At home, Auspitz continues in the 27th year of involvement in the Davis Square Task Force, a volunteer neighborhood revitalization group in Somerville, Massachusetts, where he lives. He has addressed national meetings of city planners who regard Somerville as exemplary in preserving class and ethnic diversity in a gentrifying area. Other memberships include the Family Center (advisory board), Council on Foreign Relations, the Committee for the Study of the American Electorate (board of directors).

In recent years, Auspitz has drawn on his philosophical work to bring to computational design an architecture derived from the late logic of Charles Sanders Peirce. This work has led to service on the boards of software R&D; companies, and in 2000, to the co-founding of a private Laboratory for Computational Analytics and Semiotics.

His articles, several of which are also available in book form, have appeared in a variety of scholarly and popular publications.

A book manuscript in the philosophy of institutions ("The Centrality of Trust") is in preparation.

He lives with his wife in Somerville, Massachusetts. They have two grown children.

SELECTED PUBLICATIONS

Early journalism and politics, 1960-75

Auspitz worked as editor and writer on the Harvard Crimson, Mosaic, Harvard Review, Liberian Star, Helsinki Youth News, Jerusalem Post, West African Pilot, and Ripon Forum.
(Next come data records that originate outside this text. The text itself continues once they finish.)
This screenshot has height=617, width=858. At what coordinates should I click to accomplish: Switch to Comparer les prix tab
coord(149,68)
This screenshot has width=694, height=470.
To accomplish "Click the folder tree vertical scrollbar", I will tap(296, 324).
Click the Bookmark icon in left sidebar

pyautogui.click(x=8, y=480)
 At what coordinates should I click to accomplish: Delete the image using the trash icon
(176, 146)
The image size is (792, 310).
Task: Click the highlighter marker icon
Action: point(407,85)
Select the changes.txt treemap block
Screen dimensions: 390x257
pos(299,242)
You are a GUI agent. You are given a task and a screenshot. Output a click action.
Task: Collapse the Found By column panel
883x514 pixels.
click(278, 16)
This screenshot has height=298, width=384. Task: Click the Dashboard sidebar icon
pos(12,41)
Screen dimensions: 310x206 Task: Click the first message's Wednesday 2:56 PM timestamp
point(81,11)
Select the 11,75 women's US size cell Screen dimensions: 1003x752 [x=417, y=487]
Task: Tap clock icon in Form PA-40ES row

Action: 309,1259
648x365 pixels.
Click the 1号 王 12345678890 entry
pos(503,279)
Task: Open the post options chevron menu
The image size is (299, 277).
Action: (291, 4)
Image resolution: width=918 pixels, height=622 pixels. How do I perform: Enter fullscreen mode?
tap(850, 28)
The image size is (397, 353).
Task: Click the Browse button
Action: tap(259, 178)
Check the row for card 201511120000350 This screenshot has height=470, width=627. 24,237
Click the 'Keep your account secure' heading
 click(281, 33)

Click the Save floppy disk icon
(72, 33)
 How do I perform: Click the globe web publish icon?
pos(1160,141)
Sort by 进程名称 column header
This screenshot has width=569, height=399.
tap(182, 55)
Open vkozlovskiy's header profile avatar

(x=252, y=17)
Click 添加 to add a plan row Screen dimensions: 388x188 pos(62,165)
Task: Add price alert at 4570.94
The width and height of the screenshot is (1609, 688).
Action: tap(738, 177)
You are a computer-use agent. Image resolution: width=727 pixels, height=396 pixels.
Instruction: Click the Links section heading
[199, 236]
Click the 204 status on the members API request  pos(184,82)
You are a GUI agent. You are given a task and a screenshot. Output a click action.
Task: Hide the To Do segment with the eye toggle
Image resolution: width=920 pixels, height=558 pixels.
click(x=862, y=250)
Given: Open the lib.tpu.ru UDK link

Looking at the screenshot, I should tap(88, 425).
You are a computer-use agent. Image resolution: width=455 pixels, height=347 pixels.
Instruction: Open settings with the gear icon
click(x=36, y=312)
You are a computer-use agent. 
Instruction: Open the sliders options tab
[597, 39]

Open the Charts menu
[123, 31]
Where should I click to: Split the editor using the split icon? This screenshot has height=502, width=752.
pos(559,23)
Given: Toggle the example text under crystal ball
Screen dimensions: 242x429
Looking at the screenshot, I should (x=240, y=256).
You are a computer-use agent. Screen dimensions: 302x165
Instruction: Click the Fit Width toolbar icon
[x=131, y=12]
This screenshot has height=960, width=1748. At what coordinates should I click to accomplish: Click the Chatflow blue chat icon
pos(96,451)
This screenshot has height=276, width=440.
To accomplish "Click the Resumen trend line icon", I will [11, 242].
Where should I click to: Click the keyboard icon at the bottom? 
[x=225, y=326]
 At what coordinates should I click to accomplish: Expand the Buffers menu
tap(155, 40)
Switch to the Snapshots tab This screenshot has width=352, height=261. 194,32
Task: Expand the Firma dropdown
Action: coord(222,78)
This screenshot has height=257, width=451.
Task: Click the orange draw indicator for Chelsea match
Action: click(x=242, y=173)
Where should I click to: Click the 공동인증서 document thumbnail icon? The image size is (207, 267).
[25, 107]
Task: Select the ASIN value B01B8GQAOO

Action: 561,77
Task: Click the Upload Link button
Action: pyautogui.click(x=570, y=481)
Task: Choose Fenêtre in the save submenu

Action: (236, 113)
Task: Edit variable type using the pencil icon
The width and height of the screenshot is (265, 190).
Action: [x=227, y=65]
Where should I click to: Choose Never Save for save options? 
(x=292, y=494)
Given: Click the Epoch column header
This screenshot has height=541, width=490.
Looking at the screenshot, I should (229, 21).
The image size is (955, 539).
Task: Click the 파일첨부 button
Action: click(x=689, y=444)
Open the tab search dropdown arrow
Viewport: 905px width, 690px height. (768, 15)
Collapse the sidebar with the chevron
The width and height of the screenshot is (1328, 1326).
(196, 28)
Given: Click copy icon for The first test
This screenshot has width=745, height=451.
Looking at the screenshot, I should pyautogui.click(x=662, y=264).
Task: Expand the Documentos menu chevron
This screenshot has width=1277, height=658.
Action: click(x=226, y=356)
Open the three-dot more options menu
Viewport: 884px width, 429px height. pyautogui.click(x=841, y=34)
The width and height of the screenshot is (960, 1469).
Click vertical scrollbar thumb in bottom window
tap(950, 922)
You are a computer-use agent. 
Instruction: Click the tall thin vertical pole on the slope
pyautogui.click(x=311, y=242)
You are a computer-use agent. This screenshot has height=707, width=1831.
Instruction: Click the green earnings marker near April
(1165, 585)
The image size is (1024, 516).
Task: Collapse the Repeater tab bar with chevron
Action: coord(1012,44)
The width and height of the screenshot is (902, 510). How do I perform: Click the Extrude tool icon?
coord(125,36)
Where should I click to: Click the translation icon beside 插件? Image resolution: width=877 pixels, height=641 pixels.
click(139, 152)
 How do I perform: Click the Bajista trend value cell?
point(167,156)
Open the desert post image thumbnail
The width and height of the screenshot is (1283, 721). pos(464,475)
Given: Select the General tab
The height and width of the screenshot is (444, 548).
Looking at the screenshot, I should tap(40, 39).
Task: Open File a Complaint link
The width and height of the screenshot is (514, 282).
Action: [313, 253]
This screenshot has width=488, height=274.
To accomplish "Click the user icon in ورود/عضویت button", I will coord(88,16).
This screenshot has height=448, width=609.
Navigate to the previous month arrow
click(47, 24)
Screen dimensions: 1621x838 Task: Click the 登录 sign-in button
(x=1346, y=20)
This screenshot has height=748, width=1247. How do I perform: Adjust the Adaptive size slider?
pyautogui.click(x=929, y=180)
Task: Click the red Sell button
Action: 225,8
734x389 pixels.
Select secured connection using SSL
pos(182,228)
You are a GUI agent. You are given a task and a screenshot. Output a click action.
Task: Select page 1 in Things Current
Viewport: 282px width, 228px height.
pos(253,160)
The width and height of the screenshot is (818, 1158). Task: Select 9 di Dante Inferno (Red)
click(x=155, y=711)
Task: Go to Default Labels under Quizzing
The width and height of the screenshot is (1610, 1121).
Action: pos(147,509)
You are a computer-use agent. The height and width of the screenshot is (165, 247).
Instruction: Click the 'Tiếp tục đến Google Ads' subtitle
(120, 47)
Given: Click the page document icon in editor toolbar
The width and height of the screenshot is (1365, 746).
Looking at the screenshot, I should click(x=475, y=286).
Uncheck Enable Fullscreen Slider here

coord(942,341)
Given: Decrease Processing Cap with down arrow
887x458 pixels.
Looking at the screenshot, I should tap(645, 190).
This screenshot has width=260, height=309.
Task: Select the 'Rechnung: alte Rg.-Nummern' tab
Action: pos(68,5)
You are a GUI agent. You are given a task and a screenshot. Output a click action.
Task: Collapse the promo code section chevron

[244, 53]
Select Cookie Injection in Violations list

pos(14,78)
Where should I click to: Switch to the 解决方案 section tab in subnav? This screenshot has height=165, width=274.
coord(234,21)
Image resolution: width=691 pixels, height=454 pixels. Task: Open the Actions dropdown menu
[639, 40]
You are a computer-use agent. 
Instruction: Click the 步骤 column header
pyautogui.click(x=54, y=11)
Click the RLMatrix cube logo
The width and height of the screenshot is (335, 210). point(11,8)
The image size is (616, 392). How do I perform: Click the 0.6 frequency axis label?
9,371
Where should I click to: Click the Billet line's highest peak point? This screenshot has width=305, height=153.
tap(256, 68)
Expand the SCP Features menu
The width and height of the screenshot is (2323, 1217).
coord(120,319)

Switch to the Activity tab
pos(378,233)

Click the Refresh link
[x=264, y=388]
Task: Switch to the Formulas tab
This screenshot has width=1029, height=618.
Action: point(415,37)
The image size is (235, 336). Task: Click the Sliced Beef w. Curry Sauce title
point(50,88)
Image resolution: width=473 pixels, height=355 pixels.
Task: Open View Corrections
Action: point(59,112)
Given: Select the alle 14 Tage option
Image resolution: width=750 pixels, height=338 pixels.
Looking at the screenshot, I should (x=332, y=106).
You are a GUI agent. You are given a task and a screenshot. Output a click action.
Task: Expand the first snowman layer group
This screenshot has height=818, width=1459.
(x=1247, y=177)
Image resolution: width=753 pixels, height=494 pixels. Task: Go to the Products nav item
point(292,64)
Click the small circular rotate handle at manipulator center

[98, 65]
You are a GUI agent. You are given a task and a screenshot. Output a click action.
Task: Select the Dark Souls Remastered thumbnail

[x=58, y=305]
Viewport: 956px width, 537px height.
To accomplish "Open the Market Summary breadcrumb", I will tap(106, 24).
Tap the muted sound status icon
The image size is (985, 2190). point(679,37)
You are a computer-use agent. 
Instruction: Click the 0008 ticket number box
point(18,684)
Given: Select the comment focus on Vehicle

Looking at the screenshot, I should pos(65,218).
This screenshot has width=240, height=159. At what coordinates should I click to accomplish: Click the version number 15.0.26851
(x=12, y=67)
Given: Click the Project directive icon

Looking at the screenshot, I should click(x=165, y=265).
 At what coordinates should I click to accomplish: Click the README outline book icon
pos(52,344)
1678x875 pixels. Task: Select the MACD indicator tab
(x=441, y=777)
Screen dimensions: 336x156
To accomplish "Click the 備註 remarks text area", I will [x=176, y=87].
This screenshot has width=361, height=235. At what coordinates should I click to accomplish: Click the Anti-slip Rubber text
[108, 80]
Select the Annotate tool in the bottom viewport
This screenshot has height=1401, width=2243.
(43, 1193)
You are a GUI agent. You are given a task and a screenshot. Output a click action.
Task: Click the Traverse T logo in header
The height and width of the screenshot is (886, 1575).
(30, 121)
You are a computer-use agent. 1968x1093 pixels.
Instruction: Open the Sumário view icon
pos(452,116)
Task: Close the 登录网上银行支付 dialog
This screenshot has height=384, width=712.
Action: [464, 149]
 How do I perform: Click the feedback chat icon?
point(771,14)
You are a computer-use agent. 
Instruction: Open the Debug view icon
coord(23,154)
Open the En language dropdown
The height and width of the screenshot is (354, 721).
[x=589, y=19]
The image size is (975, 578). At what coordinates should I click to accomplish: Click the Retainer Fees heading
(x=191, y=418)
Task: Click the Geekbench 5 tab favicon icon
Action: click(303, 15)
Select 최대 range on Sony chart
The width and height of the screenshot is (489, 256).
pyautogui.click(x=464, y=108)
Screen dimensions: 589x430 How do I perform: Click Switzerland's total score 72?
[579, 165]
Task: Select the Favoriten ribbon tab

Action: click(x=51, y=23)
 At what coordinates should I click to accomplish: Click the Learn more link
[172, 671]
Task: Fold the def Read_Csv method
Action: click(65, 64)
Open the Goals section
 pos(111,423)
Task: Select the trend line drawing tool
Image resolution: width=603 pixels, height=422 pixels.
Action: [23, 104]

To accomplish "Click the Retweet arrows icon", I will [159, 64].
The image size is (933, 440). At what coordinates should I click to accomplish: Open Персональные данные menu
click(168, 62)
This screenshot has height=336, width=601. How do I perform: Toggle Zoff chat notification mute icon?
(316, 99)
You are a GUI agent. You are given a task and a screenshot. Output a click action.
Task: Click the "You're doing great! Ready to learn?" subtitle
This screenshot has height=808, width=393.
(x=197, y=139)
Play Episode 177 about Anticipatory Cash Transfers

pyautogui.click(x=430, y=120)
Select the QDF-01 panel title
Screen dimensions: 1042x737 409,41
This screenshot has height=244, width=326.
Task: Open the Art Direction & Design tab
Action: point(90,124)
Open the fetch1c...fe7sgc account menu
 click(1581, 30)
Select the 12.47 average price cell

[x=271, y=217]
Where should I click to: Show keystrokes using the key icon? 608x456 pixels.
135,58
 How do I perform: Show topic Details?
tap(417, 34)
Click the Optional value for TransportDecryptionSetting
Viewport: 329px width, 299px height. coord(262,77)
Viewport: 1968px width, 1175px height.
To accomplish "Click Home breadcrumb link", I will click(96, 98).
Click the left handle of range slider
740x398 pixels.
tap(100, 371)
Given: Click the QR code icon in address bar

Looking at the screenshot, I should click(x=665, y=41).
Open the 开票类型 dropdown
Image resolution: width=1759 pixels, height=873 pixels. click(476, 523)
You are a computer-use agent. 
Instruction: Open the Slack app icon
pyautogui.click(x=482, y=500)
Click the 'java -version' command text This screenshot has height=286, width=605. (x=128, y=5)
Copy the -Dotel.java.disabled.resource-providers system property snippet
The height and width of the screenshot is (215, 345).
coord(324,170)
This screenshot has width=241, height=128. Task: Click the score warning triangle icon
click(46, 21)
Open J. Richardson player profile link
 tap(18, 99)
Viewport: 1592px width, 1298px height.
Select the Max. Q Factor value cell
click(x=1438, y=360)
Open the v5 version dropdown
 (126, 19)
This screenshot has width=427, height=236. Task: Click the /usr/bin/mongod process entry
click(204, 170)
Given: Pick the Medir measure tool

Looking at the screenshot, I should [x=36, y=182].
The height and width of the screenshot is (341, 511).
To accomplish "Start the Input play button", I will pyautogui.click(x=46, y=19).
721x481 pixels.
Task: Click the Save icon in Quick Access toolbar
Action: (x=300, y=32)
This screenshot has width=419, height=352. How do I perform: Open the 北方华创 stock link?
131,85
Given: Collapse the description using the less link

In addition, he was a regular contributor to the Editorial and Outlook sections of the Washington Post from 1969-72. He also contributed articles and reviews to such publications as Harpers, New Republic, Commentary, Washington Monthly, and the New York Times Book Review.

Essays on Philosophers

His longer published articles since 1976 have included pieces promoting broader recognition of under-appreciated philosophical writers who provide new logical grounds for a theory of modern institutions:

On Charles Sanders Peirce

"The Greatest Living American Philosopher," review essay on the papers of Charles Sanders Peirce, Commentary, December 1983, and Letters, March 1984.

"The Wasp Leaves the Bottle," review essay on Charles Peirce, American Scholar, Fall, 1994.

On Michael Oakeshott

"Individuality, Civility, Theory: The Philosophical Imagination of Michael Oakeshott", Political Theory, August 1976.

"Up From Babel," A Review of "On History and Other Essays", National Review, February 10, 1984,

"Michael Oakeshott (1901-1990)," American Scholar, Summer 1991.

On Tadeusz Kotarbinski and Polish Philosophy

"Why Praxiology Needs a New Philosophical Definition", Praxiology, 1983.

"O spolnosci prakseologii i etyki w filozofii Tadeusza Kotarbinskiego", Prakseologia, 1988. also in English: "A Note on the Coherence of Praxiology and Ethics in the Philosophy of Tadeusz Kotarbinski" in Auspitz, et. al., editors, "Praxiologies and the Philosophy of Economics", The International Annual of Practical Philosophy and Methodology, Vol. 1, 1992.

"Where Philosophy Matters," Commentary, June 1989.